TASK BRIEF: Print everything in the items below from the line containing "This screenshot has height=841, width=1315." down to the line containing "will click(x=394, y=104).", both lines included, copying each one word for word.

PROVIDED RECORDS:
***

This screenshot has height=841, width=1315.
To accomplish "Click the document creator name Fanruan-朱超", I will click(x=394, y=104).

***

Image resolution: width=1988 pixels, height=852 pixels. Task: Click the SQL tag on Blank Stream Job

***

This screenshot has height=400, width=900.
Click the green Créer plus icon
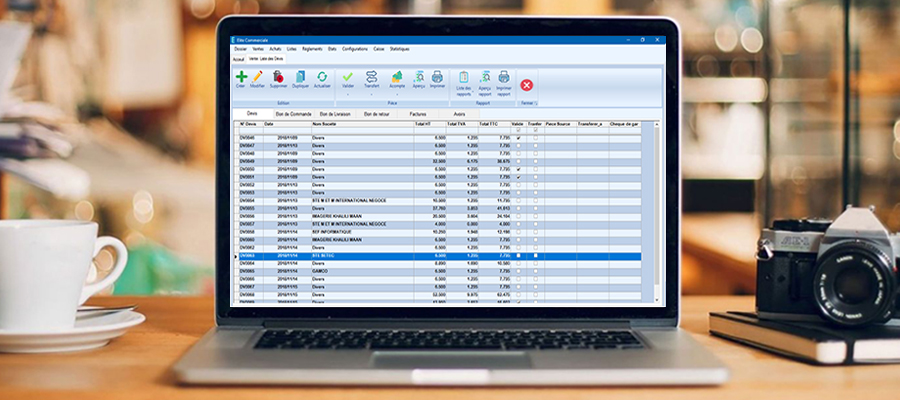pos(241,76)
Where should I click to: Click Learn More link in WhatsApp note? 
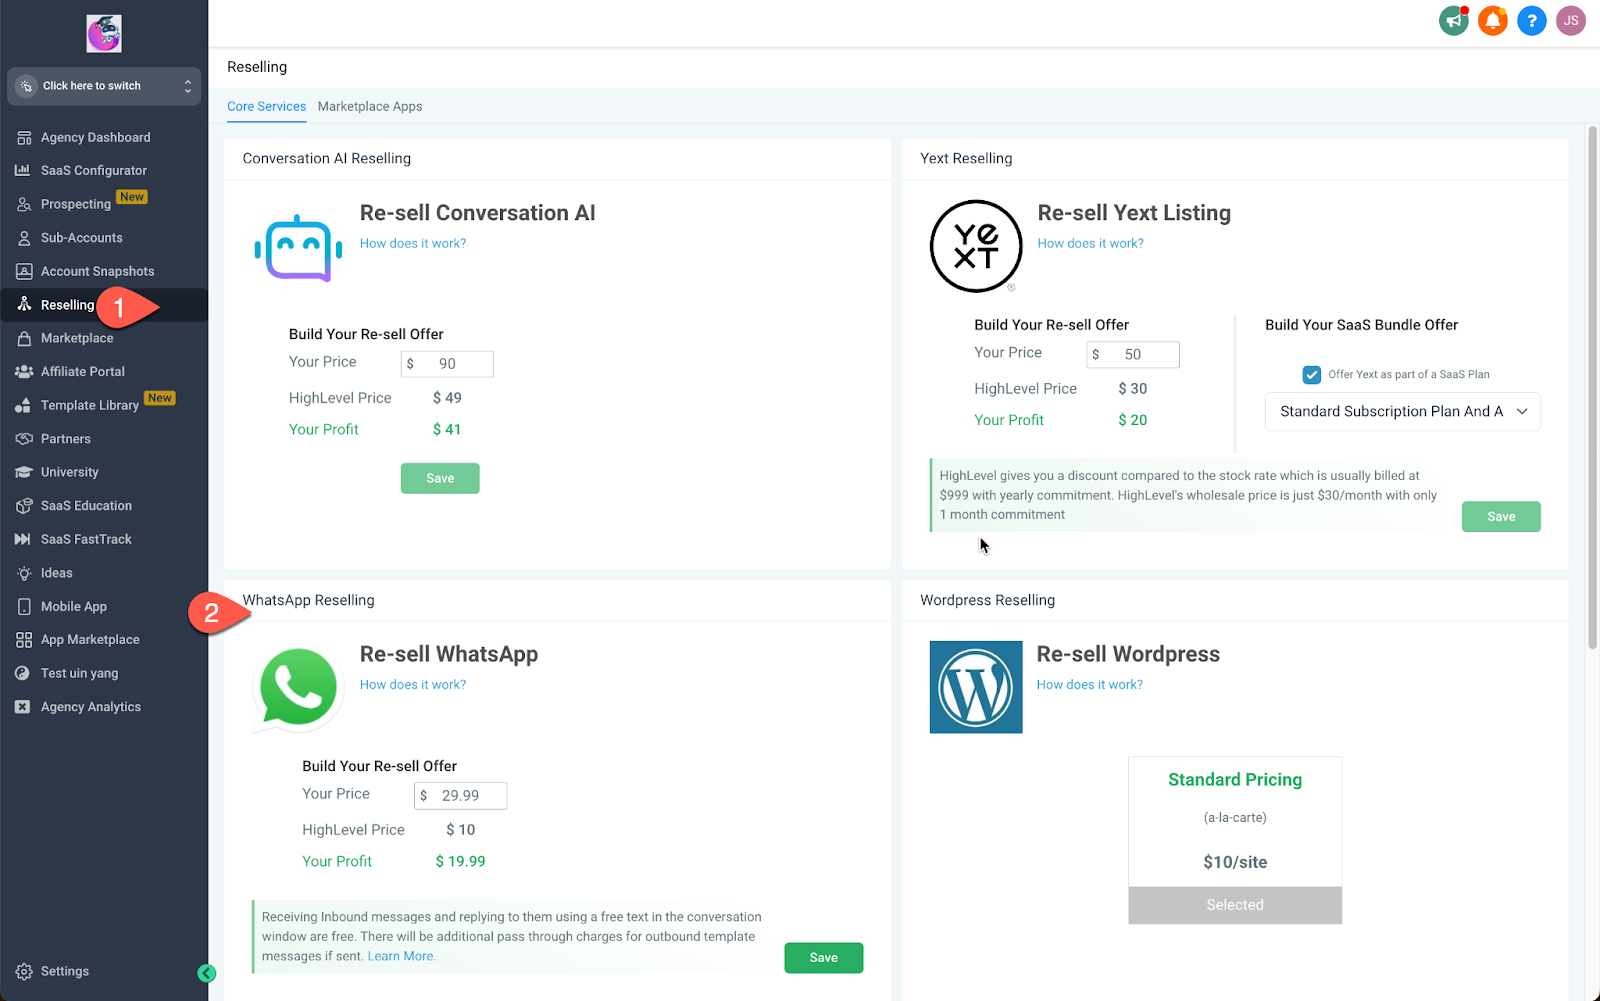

***

EXPECTED OUTPUT:
This screenshot has height=841, width=1315.
To accomplish "Click the document creator name Fanruan-朱超", I will click(x=394, y=104).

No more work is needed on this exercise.